Below is the list of the types of things that I put into these bags. Generally speaking, I make anywhere from 4 to 6 bags at a time. Depending on the season, I change the contents to fit the needs of the people that I meet.

In a 1 gallon Ziploc bag:

  • a bottle of water

  • 2 protein bars

  • sample size hand lotion, a few bandaids

  • chewing gum or candy that doesn’t melt in the heat

  • hand sanitizer

  • snack size portions of crackers and cookies

  • a gift card to a coffee shop. (I choose one where I would eat myself and is widely available in my area.)

WINTER: I include things like gloves, hats, scarves, pocket warmers, warm socks, lip balm.

SUMMER: I trade the winter gear for sunscreen, lip balm, bandanas, visors, insect repellent.

Where do I find all this stuff? At the dollar store, where I buy my groceries, at the pharmacy, at the big box super store… you know… Where I shop! I save the complementary toiletries from hotels, and ask for donations from friends who travel more than I do. Sometimes I knit or crochet the hats and scarves, but in every case, I try to choose things that are new or are things I would use myself.

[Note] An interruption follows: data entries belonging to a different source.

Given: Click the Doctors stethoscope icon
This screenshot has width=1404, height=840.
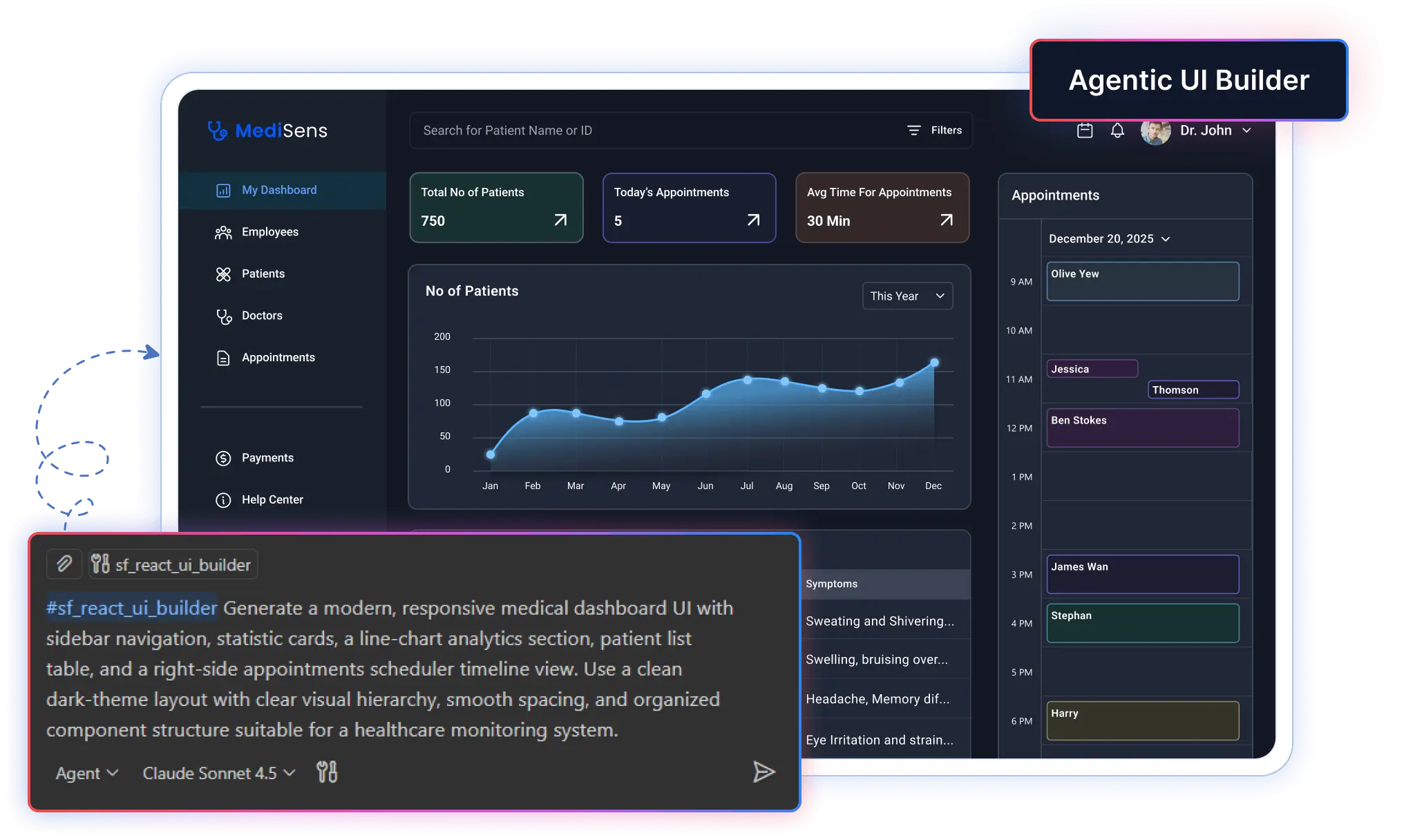Looking at the screenshot, I should [x=223, y=316].
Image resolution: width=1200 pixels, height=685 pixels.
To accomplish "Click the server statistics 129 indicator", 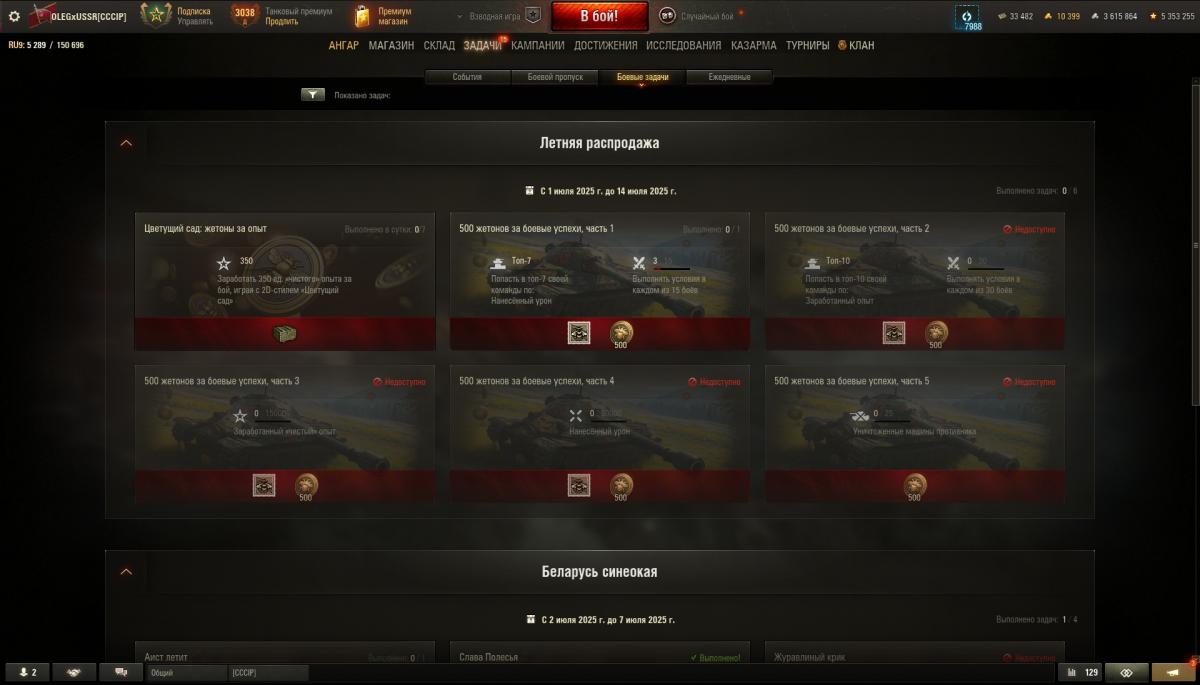I will (x=1083, y=673).
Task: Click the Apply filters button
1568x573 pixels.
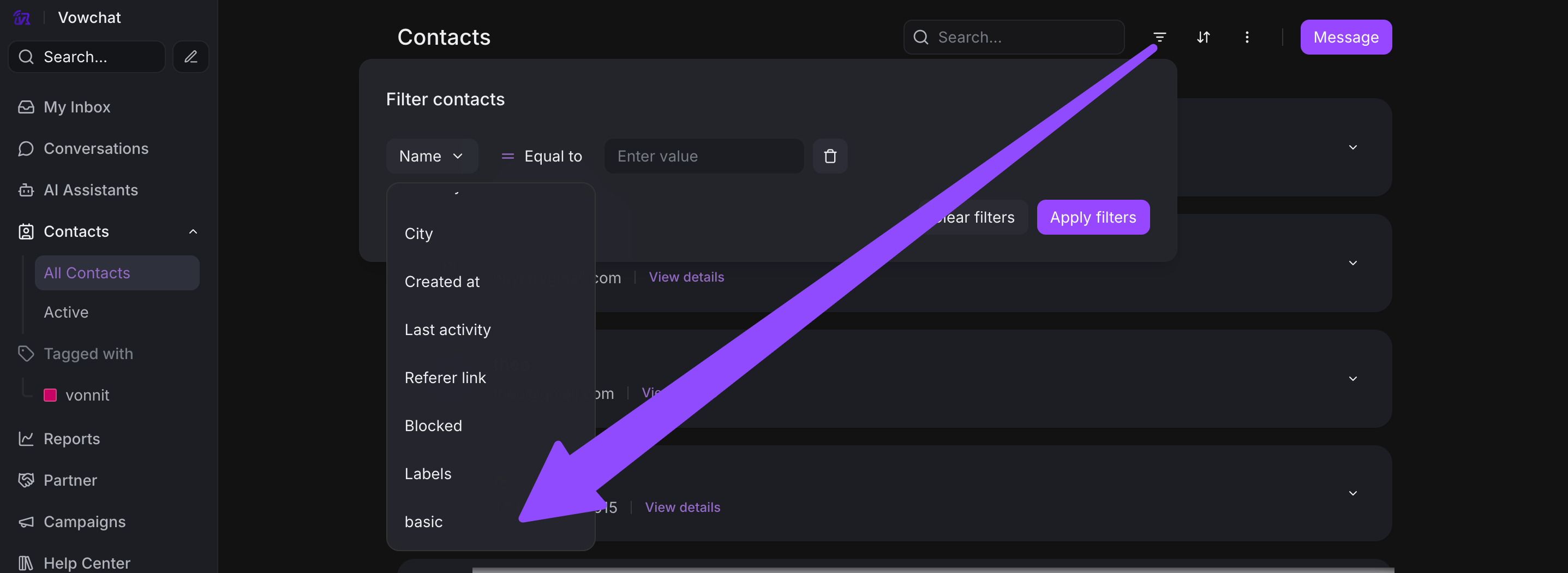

Most of the time, when I hand out one of these bags, if it’s not one of the “regulars,“ the person just kind of stares at me, as if in disbelief. In the few seconds we have, I try to say something personal like “I hope this helps you have a better day.” One cold and rainy day a few weeks ago, I came up beside a man who looked very cold. I handed him the bag and said, “there’s a warm scarf and hat in here… I hope it warms you up a little.”

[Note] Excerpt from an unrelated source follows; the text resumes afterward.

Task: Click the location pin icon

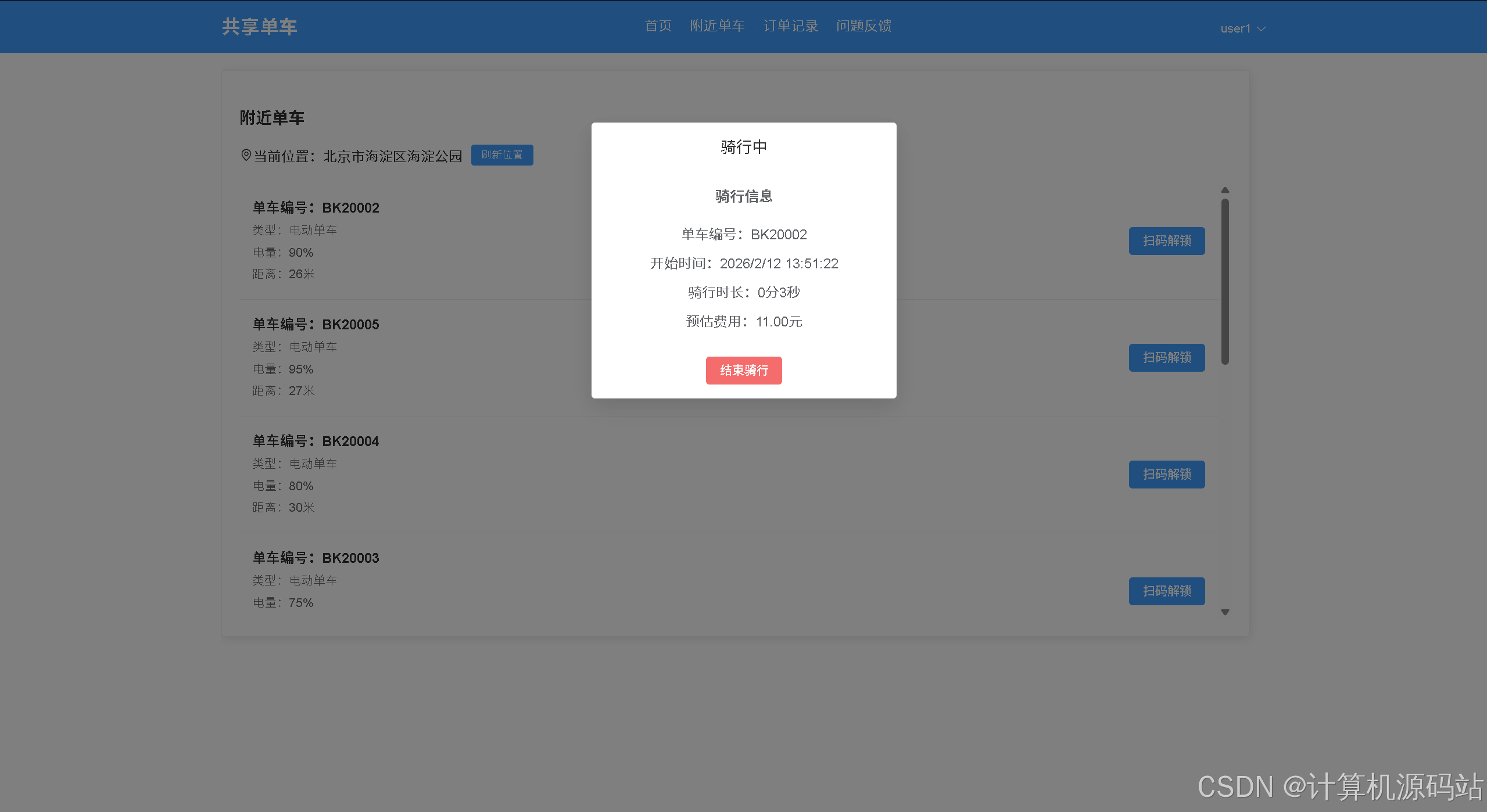Action: (246, 155)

When I drove past in the opposite direction heading to my next appointment, I saw he had on the hat and scarf and was headed towards the coffee shop to get something to eat.

At least one person had a better day that day. This is a good thing.

I’m blogging about this because it’s something simple. Something that we can all do. It doesn’t fix the problem of skyrocketing rents, impossible health care premiums, and chronic homelessness. But it does remind me, every time I connect with another human being, that responding with compassion is the way of Christ. I am reminded that we are one earth, one family, each made in the Divine image.

And we need to take better care of each other, and our planet.